Given n
non-negative integers representing an elevation map where the width of each bar is 1
, compute how much water it can trap after raining.
Input: height = [0,1,0,2,1,0,1,3,2,1,2,1]
Output: 6
Explanation: The above elevation map (black section) is represented by array [0,1,0,2,1,0,1,3,2,1,2,1]. In this case, 6 units of rain water (blue section) are being trapped.

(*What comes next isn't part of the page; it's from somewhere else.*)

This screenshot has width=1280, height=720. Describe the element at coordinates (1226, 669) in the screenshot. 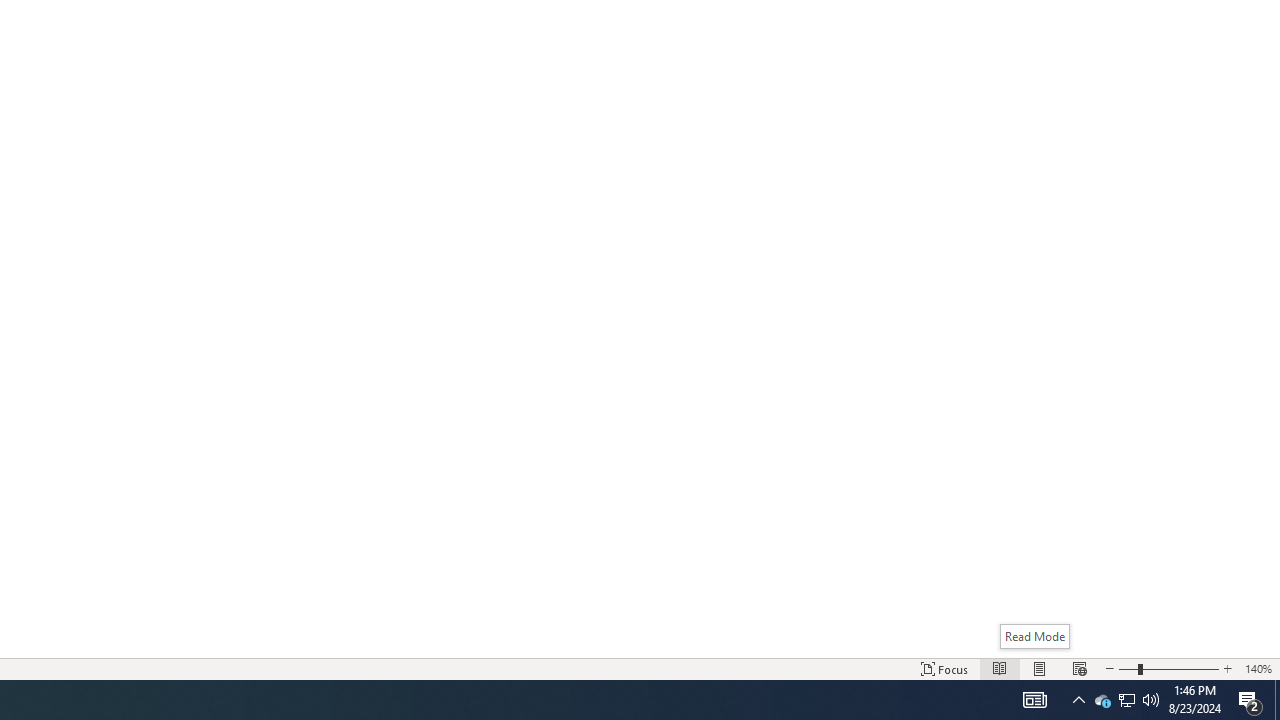

I see `'Increase Text Size'` at that location.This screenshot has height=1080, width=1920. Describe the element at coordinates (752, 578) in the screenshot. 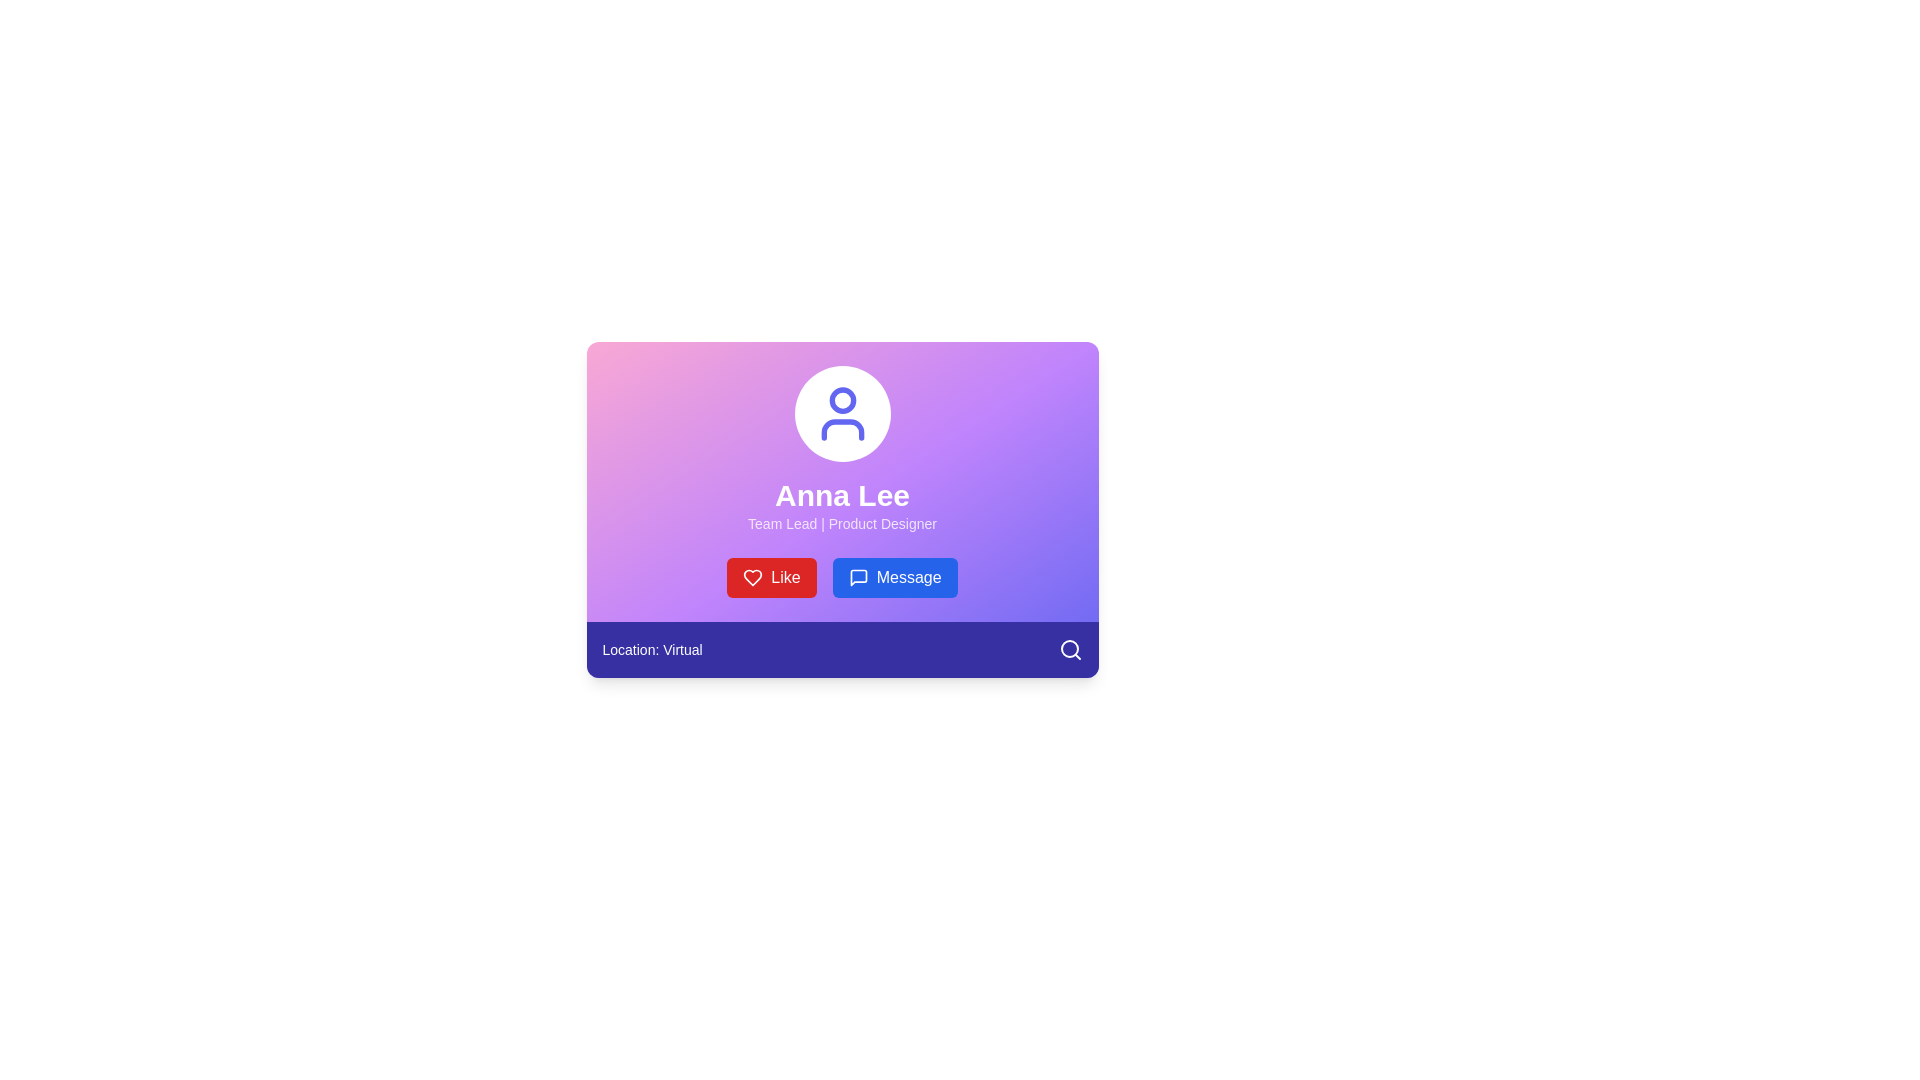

Input: height = [4,2,0,3,2,5]
Output: 9
/**
* @param {number[]} height
* @return {number}
*/
var trap = function(height) {
let arr = [];
let result = 0;
let index = 0;
/* 1번 */
for (let i = 0; i < height.length; i++) {
if (height[i] >= 1) {
arr.push(height[i])
break;
}
else {
index++
}
}
/* 2번 */
let basis;
for (let i = index + 1; i < height.length; i++) {
if (arr[0] <= height[i]) {
basis = arr[0];
/* 배열에 있는 요소 계산 */
for (let j = arr.length - 1; j >= 0; j--) {
result += basis - arr[j];
}
/* 배열 초기화 후 기준점 변경 */
arr = [];
}
arr.push(height[i]);
}
/* arr 없을시 바로 출력 */
if (arr.length <= 0) {
return result;
}
/* 3번 (reverse) - 남은 수가 있을 경우*/
let basis2 = arr[arr.length - 1];
let index2 = arr.length - 1;
/* 마지막 배열부터 반대로 계산 */
for (let i = arr.length - 2; i >= 0; i--) {
if (basis2 <= arr[i]) {
/* 배열에 있는 요소 계산 */
for (let j = index2; j > i; j--) {
result += basis2 - arr[j];
index2--;
}
basis2 = arr[index2];
}
}
return result;
};